(JOUW OPDRACHT): Neem alle rijen hieronder woord voor woord over en laat de afbeeldingen daarbij weg.

(BIJBEHOREND MATERIAAL):

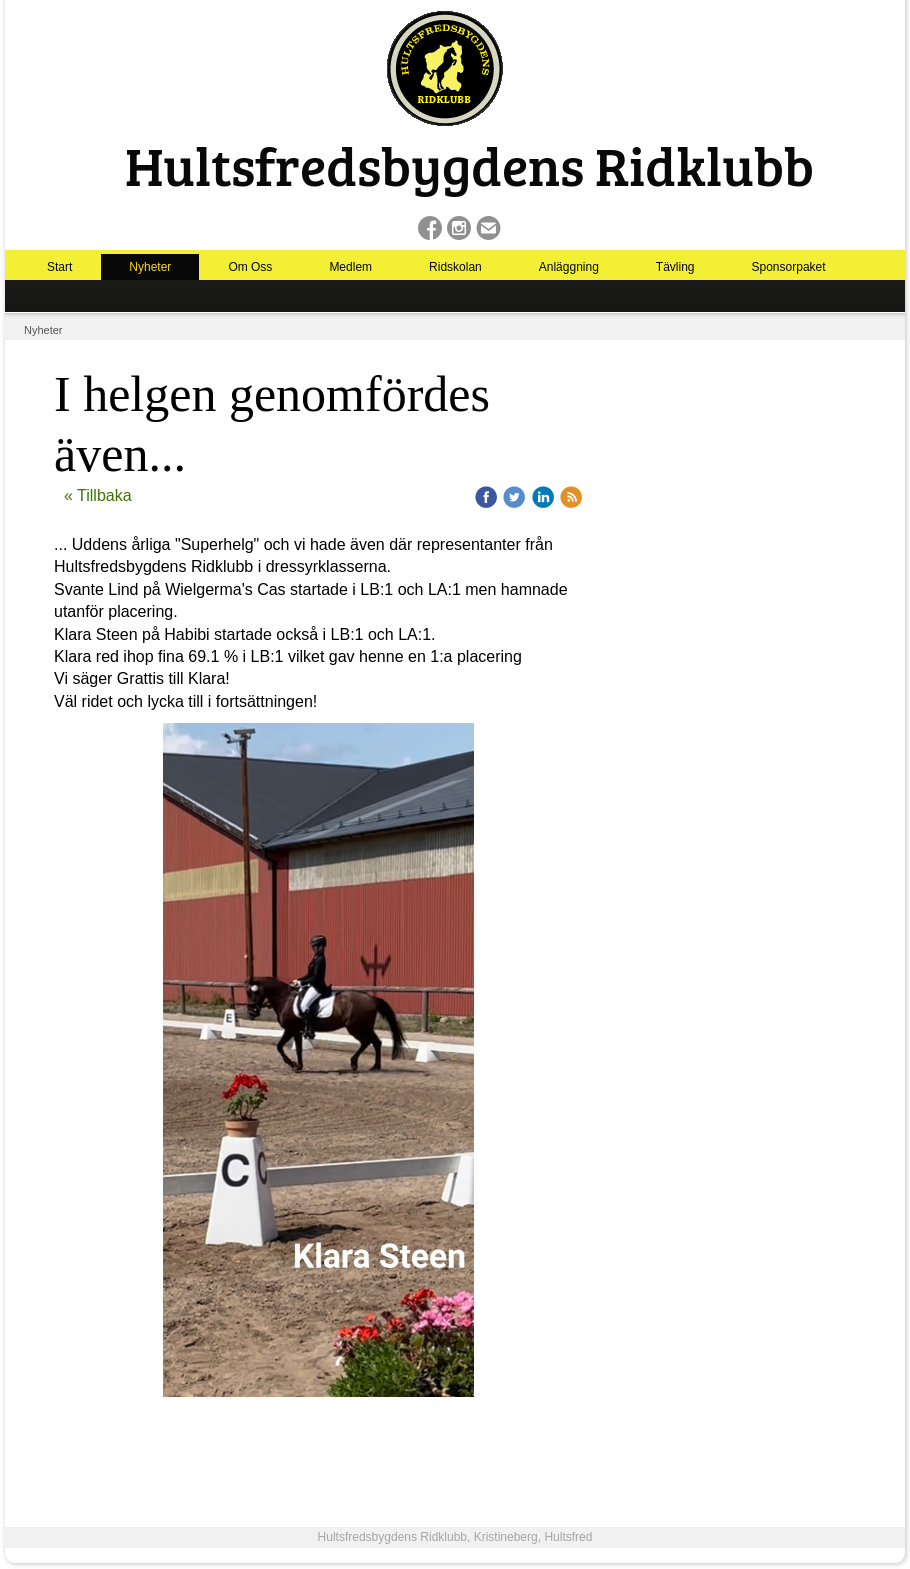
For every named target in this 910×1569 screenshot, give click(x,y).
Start (59, 267)
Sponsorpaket (789, 267)
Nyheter (150, 267)
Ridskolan (455, 267)
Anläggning (569, 267)
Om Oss (250, 267)
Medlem (350, 267)
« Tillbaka (98, 495)
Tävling (675, 267)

(RESULTAAT):
For every named target in this 910×1569 screenshot, give click(x,y).
Start (59, 267)
Sponsorpaket (789, 267)
Nyheter (150, 267)
Ridskolan (455, 267)
Anläggning (569, 267)
Om Oss (250, 267)
Medlem (350, 267)
« Tillbaka (98, 495)
Tävling (675, 267)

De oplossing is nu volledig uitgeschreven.